**WHAT YOU ARE ASKED TO DO**
As you work through the listing below, copy each line exactly and drop the images.

**PROVIDED DATA**
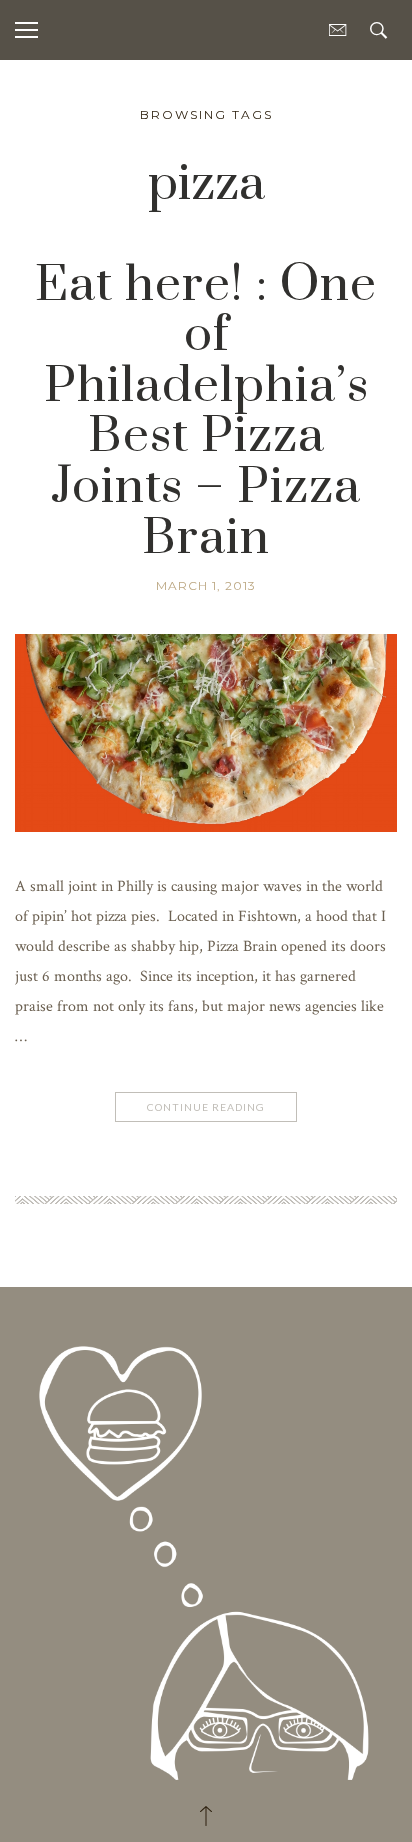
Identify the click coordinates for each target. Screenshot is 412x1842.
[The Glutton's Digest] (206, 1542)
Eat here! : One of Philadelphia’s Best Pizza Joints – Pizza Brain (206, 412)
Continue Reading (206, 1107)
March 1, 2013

**ANSWER FOR THE TASK**
Identify the click coordinates for each target. Screenshot is 412x1842.
[The Glutton's Digest] (206, 1542)
Eat here! : One of Philadelphia’s Best Pizza Joints – Pizza Brain (206, 412)
Continue Reading (206, 1107)
March 1, 2013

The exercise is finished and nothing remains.